El horror nuestro de cada día (XIX)

EL RASTRO DEL MIEDO


El horror nuestro de cada día (XIX)

La Crónica de Chihuahua
Diciembre de 2010, 22:50 pm

Por Froilán Meza Rivera

La dulce niñita abrió los ojos y, como todas las mañanas, se dispuso a realizar todo el ritual matutino, que incluía el baño, vestirse con el uniforme escolar, así como pellizcar apuradamente el plato del desayuno y salir corriendo para pescar a tiempo el autobús escolar.

Se plantó, como siempre, delante del espejo del tocador y, antes de que siquiera alcanzara el cepillo del cabello, sus ojos se abrieron incrédulos para asimilar la asquerosa revelación de aquella leyenda que manchaba el mueble. Con letras rojas que chorreaban a los lados y que al pintarlas dejaron manchas y gotas por todo el lugar, habían escrito aquella infamia.

“No sólo los perros lamen”.

Dianita trató de entender aquello, pero en seguida vio algo que la acabó de horrorizar, a un lado del tocador. Es que, puesto contra la pared, clavado con unos enormes clavos, alguien había crucificado a su perro, que estaba muerto con las extremidades en cruz y la cabeza echada a un lado con la lengua de fuera y los ojos abiertos a aquello que, de seguro, lo agarró de sorpresa.

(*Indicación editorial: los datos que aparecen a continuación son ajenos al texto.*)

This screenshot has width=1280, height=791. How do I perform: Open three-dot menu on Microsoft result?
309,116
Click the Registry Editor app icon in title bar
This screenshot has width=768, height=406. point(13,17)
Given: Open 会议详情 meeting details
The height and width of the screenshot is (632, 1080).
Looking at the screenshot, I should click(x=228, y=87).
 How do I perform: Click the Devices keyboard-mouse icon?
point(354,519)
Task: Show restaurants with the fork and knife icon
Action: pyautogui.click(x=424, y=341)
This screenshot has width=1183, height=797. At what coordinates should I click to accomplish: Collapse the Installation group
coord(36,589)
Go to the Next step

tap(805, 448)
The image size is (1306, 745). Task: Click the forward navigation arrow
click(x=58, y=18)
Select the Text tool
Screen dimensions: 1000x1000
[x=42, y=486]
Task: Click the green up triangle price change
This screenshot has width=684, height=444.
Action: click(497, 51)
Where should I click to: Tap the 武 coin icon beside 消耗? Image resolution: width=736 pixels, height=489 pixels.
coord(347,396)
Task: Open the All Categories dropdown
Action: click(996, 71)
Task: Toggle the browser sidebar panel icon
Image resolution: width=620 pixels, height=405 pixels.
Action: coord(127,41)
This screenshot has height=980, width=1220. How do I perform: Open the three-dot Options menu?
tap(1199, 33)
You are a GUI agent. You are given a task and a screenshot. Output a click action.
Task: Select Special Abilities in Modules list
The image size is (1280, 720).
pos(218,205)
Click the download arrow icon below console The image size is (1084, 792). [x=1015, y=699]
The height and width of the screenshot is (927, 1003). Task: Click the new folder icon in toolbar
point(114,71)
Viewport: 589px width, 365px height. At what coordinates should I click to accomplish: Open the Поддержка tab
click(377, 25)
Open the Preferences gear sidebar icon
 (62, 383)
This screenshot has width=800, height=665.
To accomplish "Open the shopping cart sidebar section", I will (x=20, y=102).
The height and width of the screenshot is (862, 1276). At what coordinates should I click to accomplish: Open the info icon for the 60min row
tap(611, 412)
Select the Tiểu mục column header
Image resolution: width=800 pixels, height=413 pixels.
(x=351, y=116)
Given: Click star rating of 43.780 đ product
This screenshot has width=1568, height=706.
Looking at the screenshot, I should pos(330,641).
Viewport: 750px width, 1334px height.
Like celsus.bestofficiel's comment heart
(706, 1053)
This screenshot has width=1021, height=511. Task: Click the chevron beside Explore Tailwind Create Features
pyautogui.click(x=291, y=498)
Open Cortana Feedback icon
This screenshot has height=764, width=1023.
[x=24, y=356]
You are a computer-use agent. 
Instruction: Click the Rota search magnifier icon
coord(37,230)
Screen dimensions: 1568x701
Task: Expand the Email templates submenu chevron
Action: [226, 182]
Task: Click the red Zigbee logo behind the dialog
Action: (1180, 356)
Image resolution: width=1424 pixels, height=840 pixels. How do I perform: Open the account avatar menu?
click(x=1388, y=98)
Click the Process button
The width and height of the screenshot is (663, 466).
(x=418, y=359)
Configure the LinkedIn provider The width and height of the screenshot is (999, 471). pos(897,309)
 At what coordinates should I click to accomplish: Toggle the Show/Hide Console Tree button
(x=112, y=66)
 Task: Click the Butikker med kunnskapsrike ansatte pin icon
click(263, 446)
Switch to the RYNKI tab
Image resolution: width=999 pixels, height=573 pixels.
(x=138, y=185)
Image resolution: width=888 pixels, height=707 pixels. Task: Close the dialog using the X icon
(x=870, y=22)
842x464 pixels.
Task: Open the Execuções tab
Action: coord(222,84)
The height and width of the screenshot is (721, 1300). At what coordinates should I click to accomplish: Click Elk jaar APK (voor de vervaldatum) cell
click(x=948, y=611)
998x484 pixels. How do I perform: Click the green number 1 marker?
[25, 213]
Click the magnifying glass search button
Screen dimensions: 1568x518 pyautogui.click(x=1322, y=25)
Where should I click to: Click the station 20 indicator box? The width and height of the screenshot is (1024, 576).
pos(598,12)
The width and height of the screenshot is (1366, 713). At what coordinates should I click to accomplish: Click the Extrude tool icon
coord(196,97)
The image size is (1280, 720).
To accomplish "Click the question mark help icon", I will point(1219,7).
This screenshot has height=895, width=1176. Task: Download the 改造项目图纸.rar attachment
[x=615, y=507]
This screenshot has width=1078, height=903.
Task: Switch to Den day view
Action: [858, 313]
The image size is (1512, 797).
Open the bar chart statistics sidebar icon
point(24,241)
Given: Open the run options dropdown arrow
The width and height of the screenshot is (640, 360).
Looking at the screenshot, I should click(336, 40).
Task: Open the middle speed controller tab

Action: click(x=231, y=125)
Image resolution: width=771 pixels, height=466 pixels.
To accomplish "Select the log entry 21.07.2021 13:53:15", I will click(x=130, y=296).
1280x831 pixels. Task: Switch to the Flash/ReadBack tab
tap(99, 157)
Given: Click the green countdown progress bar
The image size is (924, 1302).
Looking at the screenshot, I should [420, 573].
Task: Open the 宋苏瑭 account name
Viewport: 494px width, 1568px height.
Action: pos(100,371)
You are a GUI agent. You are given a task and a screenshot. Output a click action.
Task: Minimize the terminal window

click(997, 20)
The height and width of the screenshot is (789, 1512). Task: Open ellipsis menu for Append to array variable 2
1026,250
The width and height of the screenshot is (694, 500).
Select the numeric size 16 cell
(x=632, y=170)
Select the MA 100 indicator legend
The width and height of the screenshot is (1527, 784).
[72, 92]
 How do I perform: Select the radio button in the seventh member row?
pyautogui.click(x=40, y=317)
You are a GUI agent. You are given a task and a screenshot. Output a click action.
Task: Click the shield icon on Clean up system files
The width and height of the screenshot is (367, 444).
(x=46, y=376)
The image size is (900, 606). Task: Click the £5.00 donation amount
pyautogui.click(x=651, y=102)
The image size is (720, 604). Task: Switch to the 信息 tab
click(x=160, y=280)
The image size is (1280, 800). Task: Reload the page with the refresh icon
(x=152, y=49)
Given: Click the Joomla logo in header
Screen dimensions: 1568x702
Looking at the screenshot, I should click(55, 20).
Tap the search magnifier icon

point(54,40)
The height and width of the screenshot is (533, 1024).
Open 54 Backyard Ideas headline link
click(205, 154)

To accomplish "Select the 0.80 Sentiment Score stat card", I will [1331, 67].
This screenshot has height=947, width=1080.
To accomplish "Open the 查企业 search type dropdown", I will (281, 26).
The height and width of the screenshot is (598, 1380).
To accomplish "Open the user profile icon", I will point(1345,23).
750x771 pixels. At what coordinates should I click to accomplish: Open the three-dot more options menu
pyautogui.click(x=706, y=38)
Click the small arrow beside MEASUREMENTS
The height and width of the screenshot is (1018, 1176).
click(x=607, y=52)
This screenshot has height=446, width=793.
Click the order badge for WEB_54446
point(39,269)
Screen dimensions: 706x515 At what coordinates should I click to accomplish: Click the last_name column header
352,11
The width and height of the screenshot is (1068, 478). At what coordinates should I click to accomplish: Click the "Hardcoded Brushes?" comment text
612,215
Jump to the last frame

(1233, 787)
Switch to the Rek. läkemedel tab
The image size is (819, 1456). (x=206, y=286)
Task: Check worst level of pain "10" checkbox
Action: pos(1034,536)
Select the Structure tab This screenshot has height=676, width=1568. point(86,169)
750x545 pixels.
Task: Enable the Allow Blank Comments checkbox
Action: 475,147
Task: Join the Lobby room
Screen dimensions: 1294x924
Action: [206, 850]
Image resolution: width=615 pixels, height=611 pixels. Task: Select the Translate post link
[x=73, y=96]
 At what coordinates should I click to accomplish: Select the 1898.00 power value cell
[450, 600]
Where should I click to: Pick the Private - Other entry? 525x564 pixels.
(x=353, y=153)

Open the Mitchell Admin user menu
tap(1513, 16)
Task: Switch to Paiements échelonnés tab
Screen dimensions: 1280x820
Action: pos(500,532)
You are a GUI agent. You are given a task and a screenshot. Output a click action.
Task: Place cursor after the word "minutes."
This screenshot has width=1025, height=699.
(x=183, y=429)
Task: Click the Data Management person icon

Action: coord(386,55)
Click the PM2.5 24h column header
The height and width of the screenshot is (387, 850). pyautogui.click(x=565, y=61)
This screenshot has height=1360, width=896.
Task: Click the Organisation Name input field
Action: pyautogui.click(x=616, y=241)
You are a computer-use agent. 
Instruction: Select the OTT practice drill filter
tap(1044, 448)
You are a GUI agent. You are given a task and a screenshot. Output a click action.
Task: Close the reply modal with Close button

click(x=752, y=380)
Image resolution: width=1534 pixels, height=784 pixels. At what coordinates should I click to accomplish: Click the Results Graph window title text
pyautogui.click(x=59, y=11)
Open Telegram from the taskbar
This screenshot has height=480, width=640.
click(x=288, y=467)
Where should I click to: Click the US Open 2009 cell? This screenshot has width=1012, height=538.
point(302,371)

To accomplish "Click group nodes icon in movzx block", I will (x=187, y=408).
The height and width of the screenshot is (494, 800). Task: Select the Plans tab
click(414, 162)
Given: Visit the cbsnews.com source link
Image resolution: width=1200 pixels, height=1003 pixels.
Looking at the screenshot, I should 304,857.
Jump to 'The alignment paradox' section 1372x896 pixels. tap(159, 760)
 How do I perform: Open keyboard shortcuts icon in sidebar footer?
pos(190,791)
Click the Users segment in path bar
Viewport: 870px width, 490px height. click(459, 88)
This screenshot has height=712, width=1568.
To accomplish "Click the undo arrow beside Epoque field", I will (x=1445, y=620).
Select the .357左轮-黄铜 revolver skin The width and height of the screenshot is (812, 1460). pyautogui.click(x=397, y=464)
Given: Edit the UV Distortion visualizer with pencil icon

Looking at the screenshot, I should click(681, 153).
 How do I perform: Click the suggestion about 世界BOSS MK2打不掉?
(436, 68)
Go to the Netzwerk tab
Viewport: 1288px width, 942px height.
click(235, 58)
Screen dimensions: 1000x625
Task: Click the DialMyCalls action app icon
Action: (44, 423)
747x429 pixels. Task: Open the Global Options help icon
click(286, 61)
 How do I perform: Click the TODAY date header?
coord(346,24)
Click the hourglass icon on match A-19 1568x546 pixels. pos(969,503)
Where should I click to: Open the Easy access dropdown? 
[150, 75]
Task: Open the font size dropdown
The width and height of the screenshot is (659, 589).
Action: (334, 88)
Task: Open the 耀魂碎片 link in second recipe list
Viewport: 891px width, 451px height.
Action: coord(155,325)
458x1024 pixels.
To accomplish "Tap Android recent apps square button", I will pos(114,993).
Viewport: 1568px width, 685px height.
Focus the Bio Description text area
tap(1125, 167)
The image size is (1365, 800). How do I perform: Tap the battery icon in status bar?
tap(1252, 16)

La historia de Diana Esther, Dianita, tiene su lado triste, pues a pesar de que contaba con dos padres amorosos, a ella la dejaban sola con mucha frecuencia, ya que a ellos les absorbía mucho tiempo la serie de reuniones y fiestas a que estaban acostumbrados. Tal vez por ello fue que compraron a la niña aquel pastor alemán, un perro grande que creyeron adecuado para cuidarla y protegerla.

Aquella noche, los padres de Dianita salieron, y el perro, que acostumbraba dormir en la recámara de la niña, se echó a dormir debajo de la cama. Diana Esther cayó pesadamente dormida, pero a eso de la una y media de la madrugada, la despertó un fuerte ruido, como rasguños en la cabecera de la cama. Era bastante escandaloso el sonido, y fue subiendo de intensidad.

Pensó que el can fuera el responsable de los rasguños, acaso estuviera intranquilo, y Dianita hizo lo que siempre hacía: metió la mano debajo de la cama para que el perro la lamiese (dicen que esto era como un código entre ellos) y entonces ella se tranquilizó y se volvió a dormir al poco.

“¿Quién me lamió?”, repetía la frase ella cuando la encontraron sus padres, quienes la buscaron alarmados porque se le había hecho ya muy tarde. “¿Quién me lamió?”, repetía.

Dicen que la pobrecita infeliz se volvio loca y que la internaron en una institución de salud mental, donde repite: “¿Quién me lamió? ¿Quién me lamió?”.

Y la gente de su barrio se pregunta: Y entonces, ¿quién la lamió, si el perro estaba muerto?